The problems of legislative website design are well known to readers of EJLT.  Over the past couple of decades we have published many articles dealing in whole or in part with the considerable design issues posed by the publication of official legislation, where right of public access to legal information is hindered by frustratingly poor website design. Mitee's article focuses on a number of perennial problems arising from the fragmentary publication of digital legal data management on official government information sites, namely the number and range of such sites, their silo-like qualities, and the issues that these cause for users trying to locate such official information at all levels of government in a country.  His study of 51 countries identifies the problem as existing in both developed and developing countries.  His response is a system of official networked, one-stop legal information websites which would guarantee the 'whole stock of legal information of a legislative jurisdiction on one single website'; and his article describes and analyses how this might be implemented.  
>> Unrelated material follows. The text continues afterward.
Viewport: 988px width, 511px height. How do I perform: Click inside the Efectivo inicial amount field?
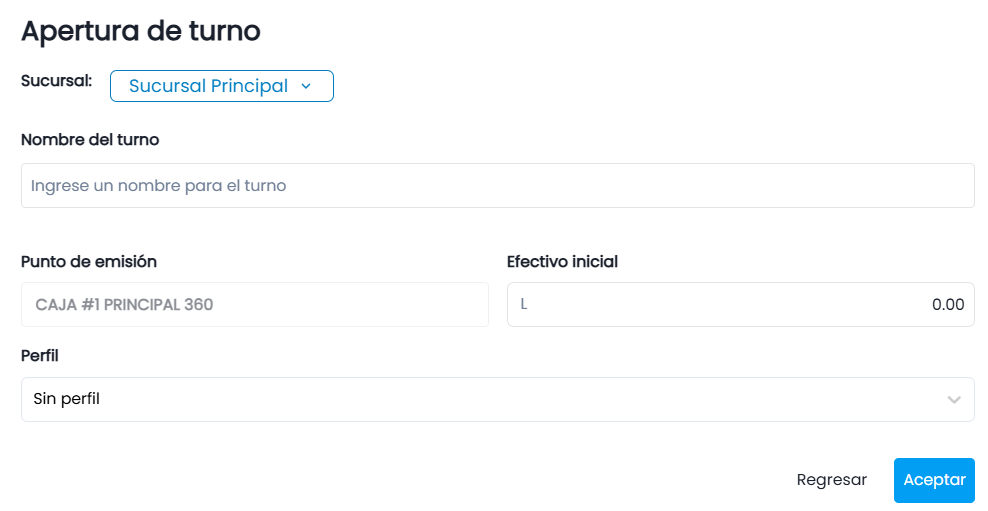741,304
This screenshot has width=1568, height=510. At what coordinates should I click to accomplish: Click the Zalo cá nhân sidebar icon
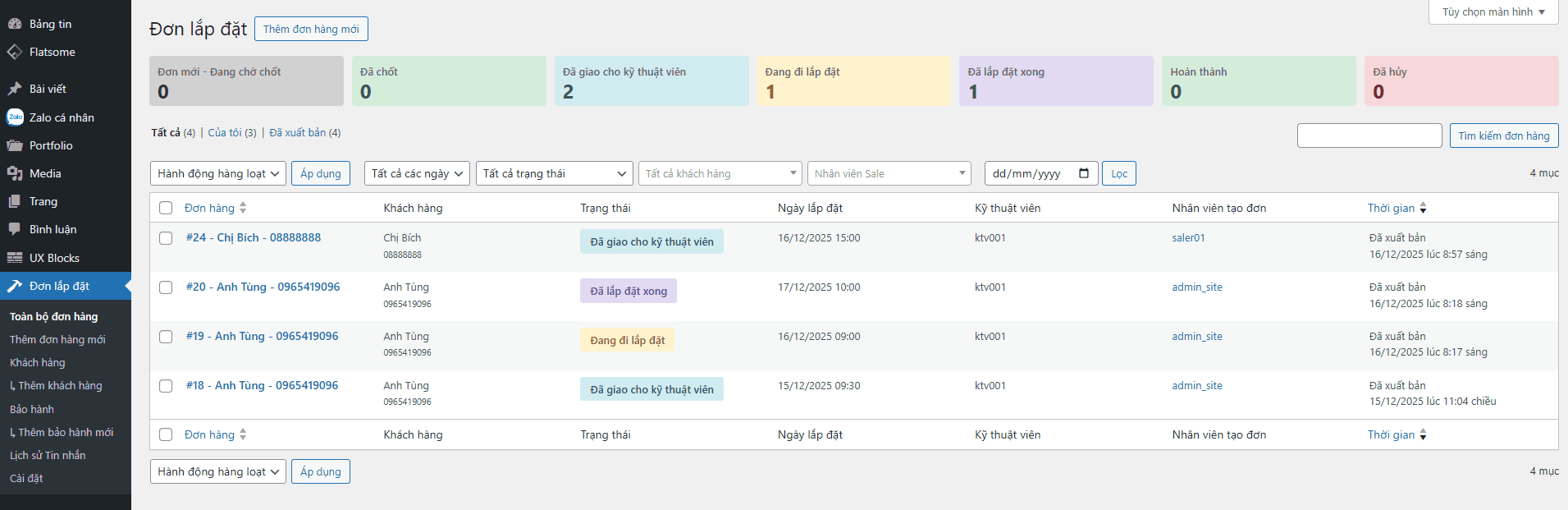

In his article, Radosavljev has investigated the recent GS Media case of the CJEU. This looks at the liability under copyright law of those providing hyperlinks. The case is one which could have an important impact on the copyright balance, and it is this issue that the author analyses. It also highlights some additional concerns which the CJEU could have considered. There are some useful technical observations that are also made.  For those who wish to research further into the topic of copyright infringement issues with regard to hyperlinking (with reference to secondary liability and the communication right), this article is worth reading.

The new General Data Protection Regulation has sparked a number of debates on various provisions. In our Commentary section, Roig offers an informative overview of the right not to be subject to decisions based solely on automated processing under Art 22 of the GDPR and the challenges involved in meeting the true spirit and requirements of the law.

Finally, Ward and Stockdale provide an informative, well balanced, and thorough review of the book, Electronic Evidence (fourth edition) edited by Stephen Mason and Daniel Seng (IALS, University of London).